Singaporean actor (1974–2021)

Anandha Kannan (23 March 1974 – 16 August 2021) was an Indian Singaporean actor and television host, popularly known for his theatre works and shows broadcast in Singapore and Sun Network.

== Early life and family ==
Anandha Kannan was born on 23 March 1973 in Singapore to Govindaraju and Vasanthakumari.

Kannan married Rani Kanna and have one daughter.

== Career ==
Kannan’s career started with Vasantham as an actor and host. During his teenage years, he acted in radio dramas like Siruvar Medai and hosted TV shows like Siruvargal Naangal. He had a keen interest in the theatre scene from a young age and became famous for performing in Ravindran Drama Group’s (RDG) productions and later in local television dramas.
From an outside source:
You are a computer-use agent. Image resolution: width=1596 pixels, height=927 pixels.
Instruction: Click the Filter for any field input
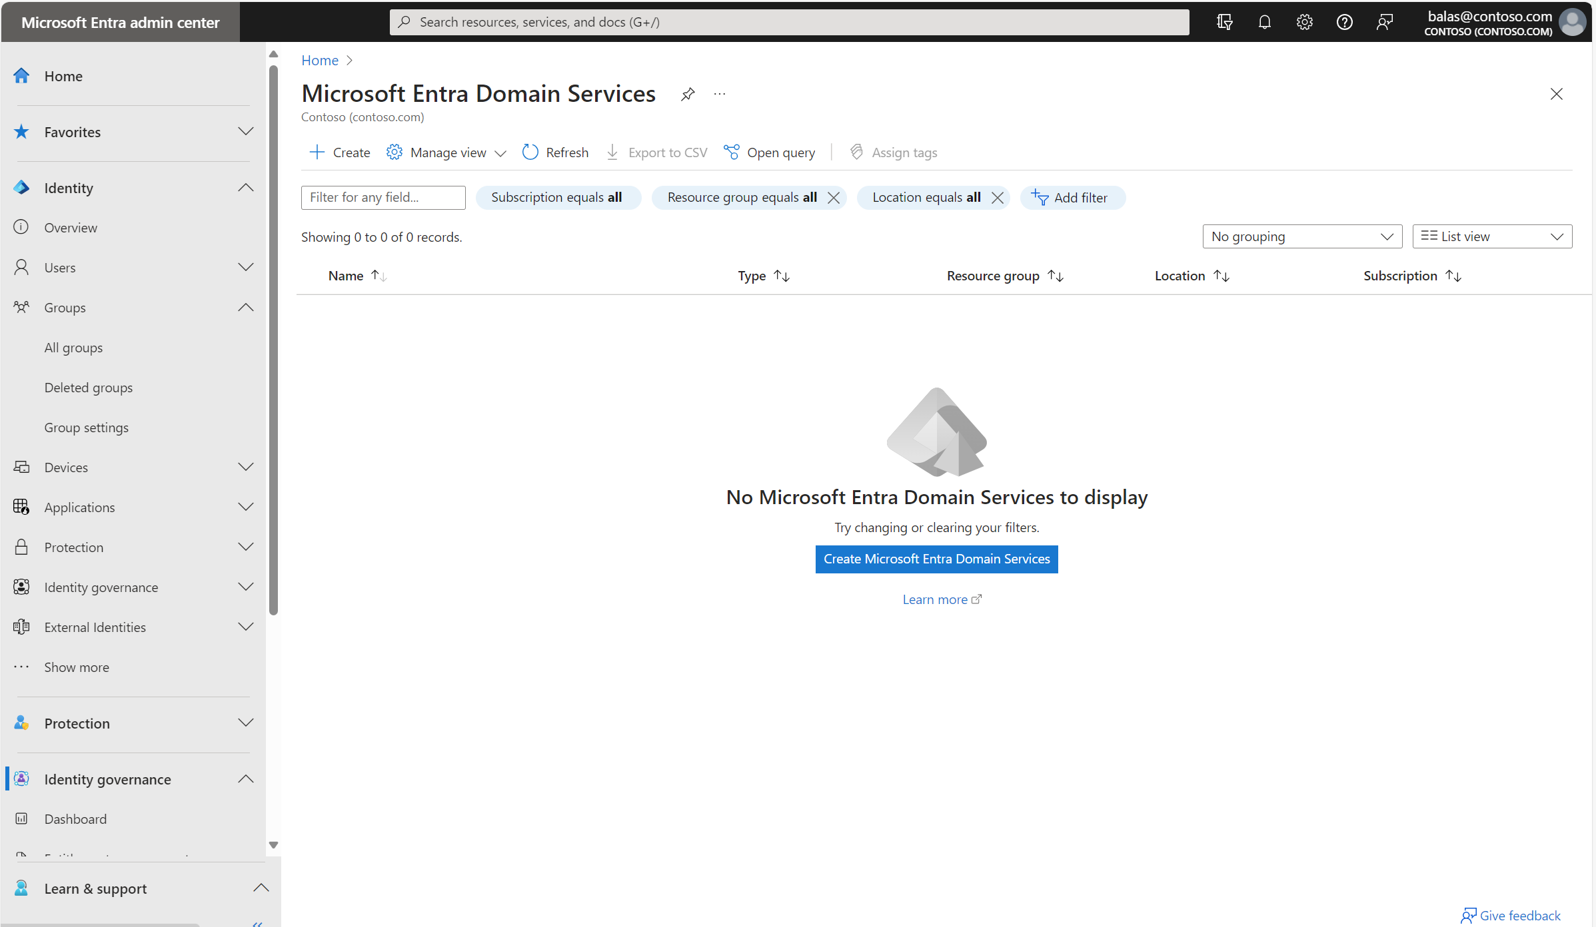(382, 198)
In 1988, his role as one of the main characters in RDG’s Kudubathin Araigal earned the appreciation of many theatergoers. He won the Best Actor Award for Indian Cultural Month in 1990. He gave the prize money to RDG to enable it to produce more plays.

Kannan moved to Chennai and joined Sun Music as a video jockey in the 2000s. It brought him fame and helped him broaden his audience base. He acted in a children’s drama called Sindubad on Sun TV which earned him many young fans. He also acted in Tamil films like the science-fiction Adhisaya Ulagam ( 2012). On Vasantham, Kannan hosted programmes such as Maalai Mathuram, Amali Thumali, Oorkuruvi and Suvai and the gameshow Savaal Singapore (2013 to 2018) which is a Tamil version of We Are Singaporeans. In 2011, he won the Best Host award at the station’s awards show Pradhana Vizha. He also received the  International  Youth  Icon award at the World Universities Tamil Conference in 2013. With the support of the National Arts Council, Kannan went to India in 2017 to study Tamil folk theatre from the renowned teacher Na Muthuswamy.
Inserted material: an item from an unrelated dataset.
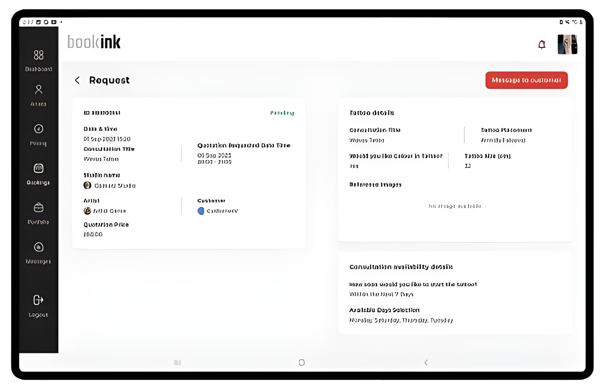Open notifications with the bell icon
Image resolution: width=607 pixels, height=389 pixels.
[542, 45]
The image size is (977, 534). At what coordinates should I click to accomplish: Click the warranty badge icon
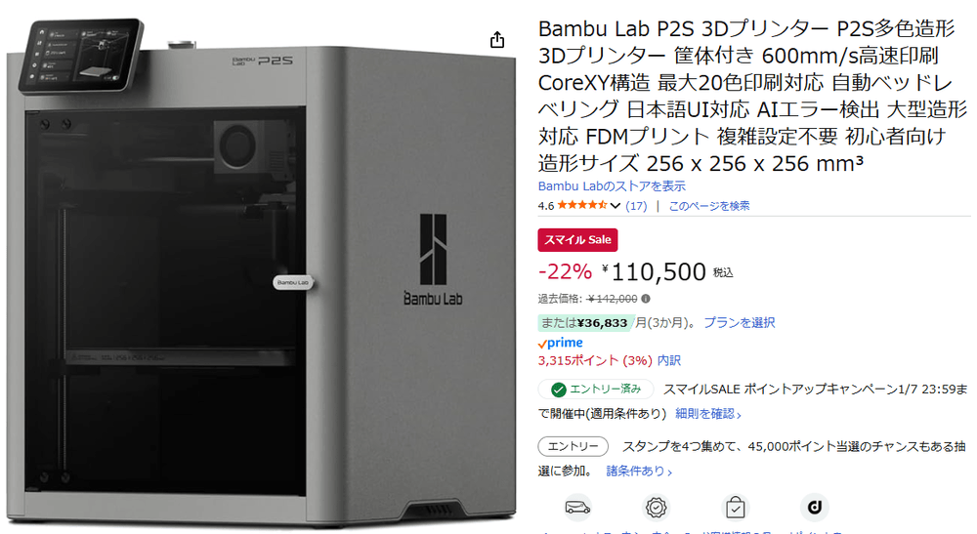tap(657, 508)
He started AK Theatre Ltd, a non-profit organisation, in 2013 to keep Indian culture alive among the younger generation. It produces performances that celebrate traditional Tamil forms of theatre such as Koothu, karagam, kummi, parai and villupattu. He also organised cultural and language festivals, stage productions, workshops and competitions free of charge, to benefit many students of folk arts. AK Theatre launched the Anandha Koothu, a diploma course in Indian musical theatre, in affilia-tion with the University of West London in 2019 to encourage youngsters and young  adults.  It is an internationally accredited art enrichment programme on traditional arts and theatre forms.
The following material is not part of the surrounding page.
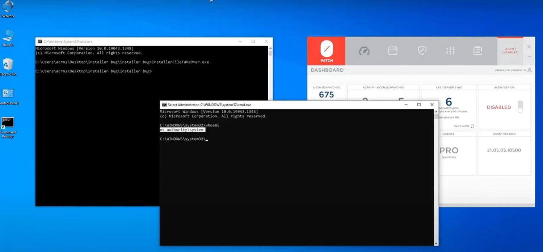
Task: Open the clipboard log icon in 0patch toolbar
Action: click(x=477, y=51)
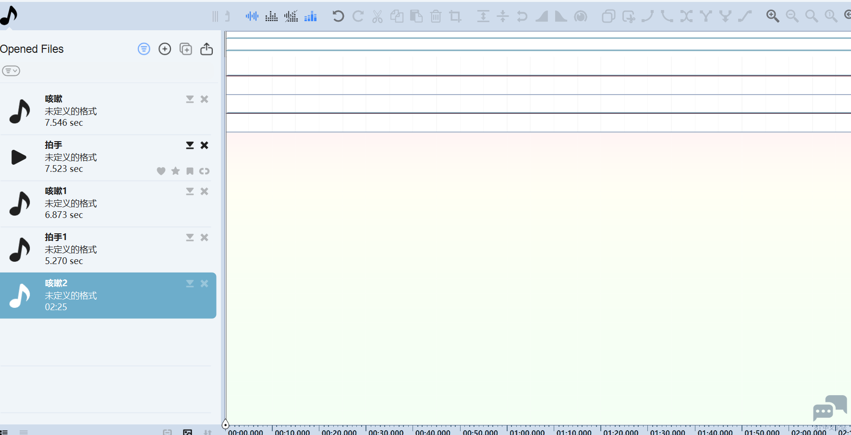
Task: Toggle the heart favorite on 拍手
Action: 161,171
He also acted as lead in Mullum Malarum with his co-host Prajin and Ithanai Naalai Engirunthai with Manochitra but both were never released to audiences. He also made guest appearance in Venkat Prabu movie Saroja. He was also famous for being brand ambassador of Naturals Spa & Salon.

== Filmography ==

| Year | Film | Role | Notes |
|---|---|---|---|
| 2008 | Saroja |  | Guest appearance |
| 2012 | Adisaya Ulagam | Boo Boo |  |

== Television ==

| Year | Title | Role | Notes |
| 2018 | Savaal Singapore - Season 5 | Host (final role) | Vasantham |
| 2017 | Savaal Singapore - Season 4 | Host |
| 2015 | Savaal Singapore - Season 3 | Host |
| 2014 | Savaal Singapore - Season 2 | Host |
| 2013 | Savaal Singapore - Season 1 | Host |
| 2012 | Kadhal Channel | Vikram Raj - Lead Role |
|  | Sindubad | Sindubad - Lead Role | Sun TV |

== Awards and recognitions ==

- Awarded as "International Youth Icon" at World Universities Tamil Conference 2013.
- Television Actors Guild Award (South India) for "Best Actor"
- Tamil Sudar Award, AK Theatre Limited, Awarded by Mediacorp 2019

Awards & Recognition at Pradhana Vizha as follows,

| Year | Award | Nominated work | Result |
|---|---|---|---|
| 2011 | Best Host (Info-Ed) | Savaal Singapore | Won |
| 2014 | Best Host - Variety | Savaal Singapore | Nominated |
| 2016 | Best Host (Info-Ed) | Savaal Singapore | Nominated |
| 2018 | Best Host (Info-Ed) | Savaal Singapore | Nominated |

== Death ==
Anandha Kannan died at the Singapore General Hospital on 16 August 2021 at the age of 47 due to bile-duct cancer & bladder cancer.